Chief Economist Scott Brown discusses the latest market data.
Investor optimism remained strong in the first day of trading 2020, but news that the US. Military had assassinated an Iranian general sent share prices lower. The price of oil rose and bond yields fell in response to heightened uncertainty.
The ISM Manufacturing Index fell to 47.2 in December, vs. 48.1 in November. New orders, production, and employment contracted for the fifth consecutive month. Order backlogs fell for the eighth month in a row (not a good sign). “Global trade remains the most significant cross-industry issue, but there are signs that several industry sectors will improve as a result of the phase-one trade agreement between the U.S. and China,” according to the report.
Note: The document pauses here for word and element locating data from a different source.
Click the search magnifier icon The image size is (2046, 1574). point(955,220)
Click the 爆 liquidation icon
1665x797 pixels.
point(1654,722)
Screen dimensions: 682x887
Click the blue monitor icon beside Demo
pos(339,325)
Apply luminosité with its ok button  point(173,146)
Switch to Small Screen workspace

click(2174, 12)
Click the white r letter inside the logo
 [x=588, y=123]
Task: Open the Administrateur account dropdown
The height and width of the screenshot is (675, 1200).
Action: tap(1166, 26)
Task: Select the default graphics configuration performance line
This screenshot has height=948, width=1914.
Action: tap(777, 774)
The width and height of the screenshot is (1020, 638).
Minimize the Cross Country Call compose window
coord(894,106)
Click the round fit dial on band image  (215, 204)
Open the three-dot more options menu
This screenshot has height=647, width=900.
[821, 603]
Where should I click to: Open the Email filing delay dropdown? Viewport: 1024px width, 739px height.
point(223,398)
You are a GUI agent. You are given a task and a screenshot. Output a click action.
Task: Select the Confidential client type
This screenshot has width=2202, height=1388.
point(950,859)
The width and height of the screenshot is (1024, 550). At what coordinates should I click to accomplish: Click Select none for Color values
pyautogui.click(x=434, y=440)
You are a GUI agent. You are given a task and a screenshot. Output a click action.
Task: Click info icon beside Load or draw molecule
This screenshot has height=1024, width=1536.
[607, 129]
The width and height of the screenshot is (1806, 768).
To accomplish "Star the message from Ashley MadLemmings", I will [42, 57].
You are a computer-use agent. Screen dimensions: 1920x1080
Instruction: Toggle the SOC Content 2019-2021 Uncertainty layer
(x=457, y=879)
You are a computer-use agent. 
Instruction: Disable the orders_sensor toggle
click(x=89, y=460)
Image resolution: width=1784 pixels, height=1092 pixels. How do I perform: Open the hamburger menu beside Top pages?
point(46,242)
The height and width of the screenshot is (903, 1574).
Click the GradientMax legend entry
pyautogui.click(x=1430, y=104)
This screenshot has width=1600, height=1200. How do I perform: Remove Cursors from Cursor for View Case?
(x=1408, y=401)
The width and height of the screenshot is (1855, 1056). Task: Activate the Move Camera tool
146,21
The Conference Board’s Consumer Confidence Index edged down to 126.5 in the initial estimate for December, vs. 126.8 in November (revised from 125.5). Consumers’ assessments of current conditions improved, but their expectations declined, driven by a softening in the outlook regarding jobs and financial prospects. “While the economy hasn’t shown signs of further weakening, there is little to suggest that growth, and in particular consumer spending, will gain momentum in early 2020,” according to the report.
Next week, geopolitical developments are expected to drive financial markets. The ISM Non-Manufacturing Index (Tuesday) should remain consistent with moderate growth in the overall economy. The Employment Report (Friday) will be subject to possible seasonal distortions, but we should see a moderation in the trend in job growth. Prior to seasonal adjustment, we can expect to lose jobs in construction and education in December and gain (temporary) jobs in retail and deliveries. Annual benchmark revisions to the household survey data (the unemployment rate) are not expected to change the picture. Revisions to the establishment survey data (payrolls, hours, and earnings) will be released on February 7.